Environmentally preferable paper policy

Objective

This policy defines the global environmental criteria and principles that HP follows when buying, selling, or using paper and product packaging.

Scope

The policy applies worldwide, to all regions, all functions and business organizations, and all product lines.

Policy

The Hewlett-Packard Company is firmly rooted in a culture of global citizenship, including a deep commitment to environmental leadership. HP is devoted to advocating for the protection of the environment, the conservation of natural resources, and the minimization of waste.

As part of its commitment to environmental leadership, HP is dedicated to reducing the environmental impact throughout its supply chain by following a comprehensive policy on buying, selling and using environmentally preferable paper.

Leadership means not only limiting our own impact on the environment, but also that of our suppliers, resellers, licensees, and customers.

It is HP’s intent that by demonstrating our commitment to the environment, both in policy and actions, we will lead others to do the same.

I. Global Context

HP recognizes that climate change is one of the biggest environmental and economic challenges that we face in modern history.
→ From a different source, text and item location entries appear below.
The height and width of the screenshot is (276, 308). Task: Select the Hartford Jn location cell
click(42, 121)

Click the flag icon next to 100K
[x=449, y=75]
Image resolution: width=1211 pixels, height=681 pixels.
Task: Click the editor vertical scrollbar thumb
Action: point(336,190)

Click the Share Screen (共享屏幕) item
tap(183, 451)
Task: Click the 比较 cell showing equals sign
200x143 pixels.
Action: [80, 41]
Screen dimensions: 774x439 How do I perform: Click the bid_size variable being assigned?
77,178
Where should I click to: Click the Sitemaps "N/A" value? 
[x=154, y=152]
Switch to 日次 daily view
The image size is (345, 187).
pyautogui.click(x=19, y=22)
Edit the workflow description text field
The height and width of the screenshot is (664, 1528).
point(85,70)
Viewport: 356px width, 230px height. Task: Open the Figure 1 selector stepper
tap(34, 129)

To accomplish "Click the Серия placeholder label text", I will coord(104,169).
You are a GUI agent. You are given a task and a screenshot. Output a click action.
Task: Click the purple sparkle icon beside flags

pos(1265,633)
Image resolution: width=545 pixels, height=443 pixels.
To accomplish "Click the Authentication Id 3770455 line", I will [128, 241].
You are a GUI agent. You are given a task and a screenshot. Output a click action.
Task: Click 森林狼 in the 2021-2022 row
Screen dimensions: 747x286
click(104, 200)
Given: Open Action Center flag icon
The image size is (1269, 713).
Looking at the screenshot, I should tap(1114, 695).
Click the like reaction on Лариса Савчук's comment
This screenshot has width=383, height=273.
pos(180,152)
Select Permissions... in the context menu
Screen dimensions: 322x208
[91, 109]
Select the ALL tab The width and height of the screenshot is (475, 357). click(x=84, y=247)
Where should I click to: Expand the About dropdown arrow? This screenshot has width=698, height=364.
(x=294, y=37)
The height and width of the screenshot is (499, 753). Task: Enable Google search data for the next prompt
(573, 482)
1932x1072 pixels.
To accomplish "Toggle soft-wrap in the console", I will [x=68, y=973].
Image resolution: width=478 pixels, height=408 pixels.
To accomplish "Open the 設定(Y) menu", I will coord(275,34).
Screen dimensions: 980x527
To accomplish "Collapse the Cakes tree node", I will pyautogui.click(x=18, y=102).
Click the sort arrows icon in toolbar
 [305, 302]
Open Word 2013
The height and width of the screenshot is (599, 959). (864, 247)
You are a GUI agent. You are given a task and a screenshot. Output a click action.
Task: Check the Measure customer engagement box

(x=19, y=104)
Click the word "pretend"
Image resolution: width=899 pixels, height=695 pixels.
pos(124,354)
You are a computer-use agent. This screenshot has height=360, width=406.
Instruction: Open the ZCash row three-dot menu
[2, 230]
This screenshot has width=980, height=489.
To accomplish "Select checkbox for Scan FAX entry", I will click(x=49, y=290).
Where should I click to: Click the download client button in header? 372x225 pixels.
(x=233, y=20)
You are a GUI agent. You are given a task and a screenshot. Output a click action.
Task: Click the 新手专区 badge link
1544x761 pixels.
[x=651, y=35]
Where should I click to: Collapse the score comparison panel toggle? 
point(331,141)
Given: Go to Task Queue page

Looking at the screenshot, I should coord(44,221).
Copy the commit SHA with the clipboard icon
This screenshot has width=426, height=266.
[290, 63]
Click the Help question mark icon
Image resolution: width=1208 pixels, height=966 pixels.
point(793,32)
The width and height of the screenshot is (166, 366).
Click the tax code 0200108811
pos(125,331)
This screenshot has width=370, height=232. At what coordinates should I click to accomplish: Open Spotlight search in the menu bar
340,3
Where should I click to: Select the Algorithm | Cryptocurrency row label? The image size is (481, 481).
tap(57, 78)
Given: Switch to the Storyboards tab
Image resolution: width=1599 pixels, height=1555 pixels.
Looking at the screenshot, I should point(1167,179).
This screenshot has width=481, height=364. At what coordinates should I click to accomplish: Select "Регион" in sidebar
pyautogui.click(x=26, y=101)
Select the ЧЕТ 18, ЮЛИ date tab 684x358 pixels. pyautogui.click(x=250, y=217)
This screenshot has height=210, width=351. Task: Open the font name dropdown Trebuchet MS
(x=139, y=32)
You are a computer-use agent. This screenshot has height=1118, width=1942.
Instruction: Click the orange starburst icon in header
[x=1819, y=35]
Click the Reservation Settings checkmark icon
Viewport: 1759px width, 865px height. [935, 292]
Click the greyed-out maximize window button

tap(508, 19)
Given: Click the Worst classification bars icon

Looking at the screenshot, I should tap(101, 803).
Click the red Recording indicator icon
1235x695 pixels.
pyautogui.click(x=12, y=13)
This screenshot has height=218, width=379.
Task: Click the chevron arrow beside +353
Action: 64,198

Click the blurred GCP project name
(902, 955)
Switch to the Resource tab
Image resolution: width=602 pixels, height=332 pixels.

Forests play a critical role in mitigating climate change and in the health of the planet. They absorb carbon dioxide, support biodiversity, provide ecosystem services and contribute to livelihoods of people around the globe. HP actively supports policy efforts to mitigate climate changes, including those caused by deforestation and forest degradation, and to promote responsible forestry management. HP has incorporated these considerations into its Environmentally Preferable Paper Policy.

Marketers and sales professionals across HP are expected to make reference to HP’s environmentally preferable paper policy when marketing and selling HP products, services and solutions.

II. Premises and Principles for Paper Procurement, Sales and Internal Use

When managing our supply chain and choosing a supplier, HP examines factors such as delivery, quality, cost, and environmental criteria.

This policy outlines environmentally preferable guiding principles to influence our supplier decisions. HP considers the complete life cycle and supply chain of paper, to ensure we make the most environmentally sustainable choice. HP will use these guidelines in evaluating and selecting suppliers.

HP’s policy on environmentally preferable paper incorporates six guiding principles:

These guiding principles apply to the materials used to produce and package the products that HP sells, as well as HP internal and external office, commercial and production printing. This policy applies to all HP employees and businesses worldwide.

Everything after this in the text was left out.